Também Steve Bruce, treinador do Newcastle veio a público com algumas preocupações devido à condição física dos jogadores. Bruce diz que todos os jogadores têm um plano e que não estão completamente parados, mas uma pausa de seis semanas requer uma preparação de seis semanas, com seis jogos amigáveis, para que se esteja preparado para o primeiro jogo oficial. Sem que isso seja possível, Bruce teme pela condição física dos jogadores que, como ele próprio disse, “podem começar a cair como um castelo de cartas.”

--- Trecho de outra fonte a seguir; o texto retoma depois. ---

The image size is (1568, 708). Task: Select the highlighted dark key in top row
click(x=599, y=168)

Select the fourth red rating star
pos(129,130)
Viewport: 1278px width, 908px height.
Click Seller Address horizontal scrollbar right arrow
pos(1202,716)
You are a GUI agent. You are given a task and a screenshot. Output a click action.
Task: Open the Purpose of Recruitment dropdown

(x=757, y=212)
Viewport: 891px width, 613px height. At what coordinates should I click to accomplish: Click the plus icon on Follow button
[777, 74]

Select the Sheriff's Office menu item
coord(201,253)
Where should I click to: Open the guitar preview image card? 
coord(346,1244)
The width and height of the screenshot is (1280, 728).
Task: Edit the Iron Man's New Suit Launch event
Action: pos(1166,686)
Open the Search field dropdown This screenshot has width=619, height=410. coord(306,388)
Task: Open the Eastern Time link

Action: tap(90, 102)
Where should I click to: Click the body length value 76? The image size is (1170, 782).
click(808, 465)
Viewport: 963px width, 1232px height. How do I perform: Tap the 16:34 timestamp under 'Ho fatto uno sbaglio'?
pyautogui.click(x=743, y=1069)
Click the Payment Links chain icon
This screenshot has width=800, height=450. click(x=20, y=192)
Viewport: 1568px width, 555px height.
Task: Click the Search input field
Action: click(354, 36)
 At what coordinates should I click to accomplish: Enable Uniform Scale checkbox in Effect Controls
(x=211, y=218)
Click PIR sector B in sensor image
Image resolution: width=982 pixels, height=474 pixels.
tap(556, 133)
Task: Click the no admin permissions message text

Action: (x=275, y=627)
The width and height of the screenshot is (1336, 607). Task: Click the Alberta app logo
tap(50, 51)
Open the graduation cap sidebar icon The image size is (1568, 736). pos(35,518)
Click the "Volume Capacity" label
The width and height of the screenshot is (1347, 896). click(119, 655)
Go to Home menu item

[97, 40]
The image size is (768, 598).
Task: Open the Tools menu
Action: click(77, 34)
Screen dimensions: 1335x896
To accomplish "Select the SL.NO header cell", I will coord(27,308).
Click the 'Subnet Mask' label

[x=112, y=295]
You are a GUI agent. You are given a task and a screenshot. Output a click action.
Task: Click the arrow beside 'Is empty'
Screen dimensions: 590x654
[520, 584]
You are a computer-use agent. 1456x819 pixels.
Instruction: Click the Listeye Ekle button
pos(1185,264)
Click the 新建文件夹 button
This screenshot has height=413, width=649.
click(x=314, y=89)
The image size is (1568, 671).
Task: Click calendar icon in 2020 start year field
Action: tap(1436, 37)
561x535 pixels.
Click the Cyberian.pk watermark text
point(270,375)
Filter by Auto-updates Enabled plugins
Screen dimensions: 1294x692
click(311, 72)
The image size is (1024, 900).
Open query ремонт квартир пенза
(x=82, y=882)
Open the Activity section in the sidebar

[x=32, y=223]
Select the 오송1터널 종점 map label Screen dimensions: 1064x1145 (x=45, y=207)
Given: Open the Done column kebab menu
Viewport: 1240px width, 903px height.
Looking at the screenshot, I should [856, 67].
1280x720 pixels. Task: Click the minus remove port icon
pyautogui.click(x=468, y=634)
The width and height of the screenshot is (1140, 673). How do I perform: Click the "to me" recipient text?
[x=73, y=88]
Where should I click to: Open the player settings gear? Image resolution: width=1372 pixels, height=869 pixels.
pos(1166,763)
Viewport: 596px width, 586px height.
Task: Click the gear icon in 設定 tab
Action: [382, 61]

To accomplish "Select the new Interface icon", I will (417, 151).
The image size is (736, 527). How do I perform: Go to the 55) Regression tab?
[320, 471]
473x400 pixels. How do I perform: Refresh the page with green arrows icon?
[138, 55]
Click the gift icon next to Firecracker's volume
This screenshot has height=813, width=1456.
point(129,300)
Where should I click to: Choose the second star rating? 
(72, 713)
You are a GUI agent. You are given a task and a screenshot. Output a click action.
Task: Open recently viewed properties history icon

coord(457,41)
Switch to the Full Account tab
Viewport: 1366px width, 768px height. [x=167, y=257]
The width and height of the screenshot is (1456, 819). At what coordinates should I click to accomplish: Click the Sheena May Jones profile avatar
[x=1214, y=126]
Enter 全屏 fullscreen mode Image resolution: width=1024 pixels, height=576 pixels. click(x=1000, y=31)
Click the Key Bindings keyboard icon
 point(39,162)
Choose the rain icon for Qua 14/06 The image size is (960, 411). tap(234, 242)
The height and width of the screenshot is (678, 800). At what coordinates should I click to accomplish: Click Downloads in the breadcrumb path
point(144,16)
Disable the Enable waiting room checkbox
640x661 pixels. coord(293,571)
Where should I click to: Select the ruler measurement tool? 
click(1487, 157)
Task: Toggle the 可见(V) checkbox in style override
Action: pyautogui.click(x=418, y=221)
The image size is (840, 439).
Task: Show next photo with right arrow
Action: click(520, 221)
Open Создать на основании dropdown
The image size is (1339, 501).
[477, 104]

Mais justificações a juntar ao rol que temos vindo a dar semana sim, semana sim, para o facto de esta poder vir a ser uma decisão muito arriscada e que poderá colocar em risco não só esta temporada como, quem sabe, o início e fluidez da próxima.
A Premier League planeia a segunda fase do retorno à ação, que incluirá treino com contacto, assim que o governo aprovar o protocolo a ser preparado pela liga neste momento. Após aprovação governamental na próxima terça-feira, dia 26 de maio, será a vez de consultar jogadores, treinadores e o sindicato dos jogadores, antes de colocar o plano em ação. Caso o governo, em primeira instância, aceite o protocolo e de seguida este seja aceite pelos intervenientes, será possível o regresso previsto para 12 de junho. Contudo, existe uma aceitação geral de que, por um motivo ou por outro, o reinício da liga seja mais viável a partir de dia 26 de junho.
Apesar da Premier League estar a demostrar solidariedade consigo mesma e entre os seus participantes, com jogadores, treinadores e staff a saírem em defesa uns dos outros, as decisões tomadas estão longe de ser unânimes e com toda a certeza que, neste processo e pelo menos até ao início da próxima edição, continuarão a não ser.
A Premier League está divida, e poderá ser apenas uma questão de tempo para problemas sérios de fair-play, sejam eles dentro ou fora das quatro linhas, começarem a surgir.